The phrase “All at once” was a phrase born out of my frustration during a conversation with my therapist. As a mid-30 (shut yo mouth) something and at that current moment, I shared how my desires had grown, and I was READY! I am Ready to manifest, see my prayers answered, and feel like THAT GIRL! Well, it’s been many, many months later (ah, procrastination is good for something); I’ve gained so much insight and have done a lot of therapy, inner work, and prayer (let me be honest, I need JESUS) His revelations are spot on and help heal my soul and emotions in ways, I still can’t articulate.
All at once was more of a feeling rather than a desired destination. I say that because after months of contemplation, does anything good happen all at once, except for direct deposits? And even with the instantaneous transaction and Jesus having our routing number, we know when payday is and plan for it, even marking our calendars. The things we truly desire take time and some sort of effort. If it doesn’t, we may undervalue and mistreat it because we had no stock or sweat equity in the participation of what we truly desired.
And that’s where I am! I am actively participating in the things that I said I wanted. I’m putting my name in the hat, I’m applying and not telling myself no. I noticed that I wasn’t being active in pursuing the things I wanted with balance. Meaning that during the pandemic, I neglected my spiritual community at church. I wasn’t going out and enjoying my life or celebrating my wins, I was living to log on to my laptop (kind of sad, I know). I was helping to save lives, but losing my own, if I’m being completely honest. Initially, it didn’t feel like that, but that’s what it was. I had no social calendar. Just working and constant “achieving” mode, whatever that is.
Recently, I found myself feeling stuck. I prayed and asked God to open the door to a particular program. I got in and had to stretch, I had to balance my current role with the new blessing. It required a different version of me, I wasn’t completely ready for the additional sacrifice of the things that I wanted to happen All At Once. In fact, I was a little surprised by the additional sacrifice and remember thinking to myself, “Did you think this would come and you wouldn’t have to stretch out of your comfort zone?” At that moment, I felt God was saying, I can’t give you everything all at once because you would be overwhelmed and wouldn’t be able to balance it.
If I am being transparent, my all at once wasn’t just a particular career goal. It was a desire to be married, have children, and feel confident in myself and my community again.
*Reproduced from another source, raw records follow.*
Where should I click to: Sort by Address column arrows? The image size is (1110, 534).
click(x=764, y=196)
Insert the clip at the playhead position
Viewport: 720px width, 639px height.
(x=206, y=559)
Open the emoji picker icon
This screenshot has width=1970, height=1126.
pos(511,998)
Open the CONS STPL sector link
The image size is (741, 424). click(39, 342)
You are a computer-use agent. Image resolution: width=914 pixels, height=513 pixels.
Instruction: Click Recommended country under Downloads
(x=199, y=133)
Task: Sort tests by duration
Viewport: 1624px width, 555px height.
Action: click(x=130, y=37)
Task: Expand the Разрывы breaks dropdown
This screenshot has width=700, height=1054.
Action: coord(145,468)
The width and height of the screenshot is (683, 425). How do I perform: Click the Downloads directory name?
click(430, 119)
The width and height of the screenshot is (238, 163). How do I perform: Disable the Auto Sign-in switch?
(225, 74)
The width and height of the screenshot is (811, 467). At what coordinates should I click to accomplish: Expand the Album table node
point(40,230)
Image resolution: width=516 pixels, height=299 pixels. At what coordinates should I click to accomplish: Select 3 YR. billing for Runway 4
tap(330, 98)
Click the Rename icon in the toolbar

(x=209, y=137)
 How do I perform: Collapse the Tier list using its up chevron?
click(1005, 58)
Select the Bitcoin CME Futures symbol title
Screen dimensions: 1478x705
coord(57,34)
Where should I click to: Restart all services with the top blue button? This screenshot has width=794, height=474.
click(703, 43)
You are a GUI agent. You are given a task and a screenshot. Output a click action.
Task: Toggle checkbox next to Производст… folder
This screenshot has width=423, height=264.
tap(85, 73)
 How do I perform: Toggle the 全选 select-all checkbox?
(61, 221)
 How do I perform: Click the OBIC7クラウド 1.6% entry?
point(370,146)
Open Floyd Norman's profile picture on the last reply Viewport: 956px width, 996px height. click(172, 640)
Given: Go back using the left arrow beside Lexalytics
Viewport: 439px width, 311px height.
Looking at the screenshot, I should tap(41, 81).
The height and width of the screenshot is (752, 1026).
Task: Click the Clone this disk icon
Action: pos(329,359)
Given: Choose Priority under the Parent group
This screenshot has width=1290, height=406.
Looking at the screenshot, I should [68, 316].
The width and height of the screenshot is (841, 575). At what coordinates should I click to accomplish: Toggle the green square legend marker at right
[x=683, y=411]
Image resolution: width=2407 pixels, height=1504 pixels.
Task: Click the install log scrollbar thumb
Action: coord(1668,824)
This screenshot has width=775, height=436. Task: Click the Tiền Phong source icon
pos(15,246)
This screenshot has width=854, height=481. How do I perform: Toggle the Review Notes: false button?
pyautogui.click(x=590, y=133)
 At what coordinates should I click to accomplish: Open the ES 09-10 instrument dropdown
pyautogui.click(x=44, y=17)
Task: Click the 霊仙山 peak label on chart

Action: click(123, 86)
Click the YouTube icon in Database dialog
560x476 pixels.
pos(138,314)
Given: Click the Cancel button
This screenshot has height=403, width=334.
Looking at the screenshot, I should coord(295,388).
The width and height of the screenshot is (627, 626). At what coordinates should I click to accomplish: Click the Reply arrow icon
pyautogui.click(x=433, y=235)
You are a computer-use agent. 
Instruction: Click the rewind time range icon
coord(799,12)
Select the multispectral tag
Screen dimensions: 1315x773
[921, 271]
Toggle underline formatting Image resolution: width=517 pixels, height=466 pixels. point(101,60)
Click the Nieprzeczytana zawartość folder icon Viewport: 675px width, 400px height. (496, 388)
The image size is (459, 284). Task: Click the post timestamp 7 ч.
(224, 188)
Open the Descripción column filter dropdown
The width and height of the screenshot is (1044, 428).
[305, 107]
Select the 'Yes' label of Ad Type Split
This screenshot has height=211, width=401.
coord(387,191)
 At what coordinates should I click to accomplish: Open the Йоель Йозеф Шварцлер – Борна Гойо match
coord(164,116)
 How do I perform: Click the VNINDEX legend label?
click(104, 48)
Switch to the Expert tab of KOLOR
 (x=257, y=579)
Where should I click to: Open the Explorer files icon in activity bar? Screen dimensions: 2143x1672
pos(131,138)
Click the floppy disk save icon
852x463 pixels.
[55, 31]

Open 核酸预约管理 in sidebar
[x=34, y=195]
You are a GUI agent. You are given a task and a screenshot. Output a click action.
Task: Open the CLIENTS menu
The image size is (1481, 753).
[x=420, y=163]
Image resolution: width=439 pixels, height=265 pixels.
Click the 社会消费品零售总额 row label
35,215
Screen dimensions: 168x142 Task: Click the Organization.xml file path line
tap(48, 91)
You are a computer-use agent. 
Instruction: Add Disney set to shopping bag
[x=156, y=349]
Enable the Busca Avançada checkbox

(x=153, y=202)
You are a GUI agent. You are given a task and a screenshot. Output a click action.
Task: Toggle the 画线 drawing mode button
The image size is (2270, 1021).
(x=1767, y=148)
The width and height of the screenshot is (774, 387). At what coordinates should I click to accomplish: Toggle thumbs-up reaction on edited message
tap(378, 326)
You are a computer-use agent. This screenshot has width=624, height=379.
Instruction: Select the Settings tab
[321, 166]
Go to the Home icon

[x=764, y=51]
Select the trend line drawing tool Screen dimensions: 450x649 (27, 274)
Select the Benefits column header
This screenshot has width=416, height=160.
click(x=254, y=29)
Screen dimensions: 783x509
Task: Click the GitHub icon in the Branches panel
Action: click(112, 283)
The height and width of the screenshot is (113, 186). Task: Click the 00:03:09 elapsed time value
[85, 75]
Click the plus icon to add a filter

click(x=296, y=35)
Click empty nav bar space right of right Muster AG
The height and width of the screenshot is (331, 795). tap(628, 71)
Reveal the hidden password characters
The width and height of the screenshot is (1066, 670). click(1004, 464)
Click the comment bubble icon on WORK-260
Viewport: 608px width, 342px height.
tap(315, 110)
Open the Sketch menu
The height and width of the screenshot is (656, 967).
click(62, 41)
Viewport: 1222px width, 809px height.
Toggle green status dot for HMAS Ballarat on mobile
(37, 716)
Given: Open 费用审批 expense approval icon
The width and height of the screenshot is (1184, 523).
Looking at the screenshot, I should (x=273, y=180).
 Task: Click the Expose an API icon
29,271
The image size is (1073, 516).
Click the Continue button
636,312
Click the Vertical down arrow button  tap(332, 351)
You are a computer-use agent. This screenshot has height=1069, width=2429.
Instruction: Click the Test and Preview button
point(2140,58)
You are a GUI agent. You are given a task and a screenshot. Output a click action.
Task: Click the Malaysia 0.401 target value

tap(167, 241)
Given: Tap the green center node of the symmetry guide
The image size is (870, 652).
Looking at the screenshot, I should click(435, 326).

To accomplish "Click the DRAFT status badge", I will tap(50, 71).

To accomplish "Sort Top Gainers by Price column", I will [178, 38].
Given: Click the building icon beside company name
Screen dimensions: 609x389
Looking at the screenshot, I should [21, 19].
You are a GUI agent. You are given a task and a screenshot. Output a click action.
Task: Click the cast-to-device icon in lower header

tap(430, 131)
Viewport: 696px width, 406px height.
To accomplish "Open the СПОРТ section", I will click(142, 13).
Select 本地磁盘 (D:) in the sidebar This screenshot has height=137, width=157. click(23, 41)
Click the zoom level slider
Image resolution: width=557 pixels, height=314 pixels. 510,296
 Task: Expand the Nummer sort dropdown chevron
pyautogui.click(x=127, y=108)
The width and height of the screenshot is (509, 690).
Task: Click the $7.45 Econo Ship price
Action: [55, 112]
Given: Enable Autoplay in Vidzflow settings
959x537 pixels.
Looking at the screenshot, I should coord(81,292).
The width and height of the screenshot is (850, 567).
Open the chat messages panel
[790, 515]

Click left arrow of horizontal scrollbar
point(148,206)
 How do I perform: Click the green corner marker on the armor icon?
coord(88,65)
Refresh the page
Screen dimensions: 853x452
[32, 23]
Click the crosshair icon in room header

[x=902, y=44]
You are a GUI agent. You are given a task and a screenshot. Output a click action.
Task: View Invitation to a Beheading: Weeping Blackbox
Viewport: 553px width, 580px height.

I didn’t feel that way those many months ago when all at once was first uttered in frustration while talking with my therapist. Grief was strangling my self-confidence until I decided to be proactive about what I could control. So, I started exercising ( this is still a work in progress), dating on the apps (to rebuild confidence or to find comedy or community in the collective trauma of WTH lol/jk), and building a solid community whether in my network professionally, socially, or spiritually with finding a new church home. All of these communities are important, and I have found more fulfillment in putting myself out there than I imagined. No, it’s not a quick fix, but it is making me into the woman I truly desire to be, which is confident, loving, community-oriented, and a leader.
So, I’ve taken charge of changing my narrative, and I guess you can say, all at once, I changed for me. I know God will honor that, that I am actively participating in the things that I desire, not just to check a box, but to grow in the waiting, to find patience, and learn the lessons (Lord, please don’t put on the strongest warrior list for 2024) become solid and anchored in this version of me, post-pandemic.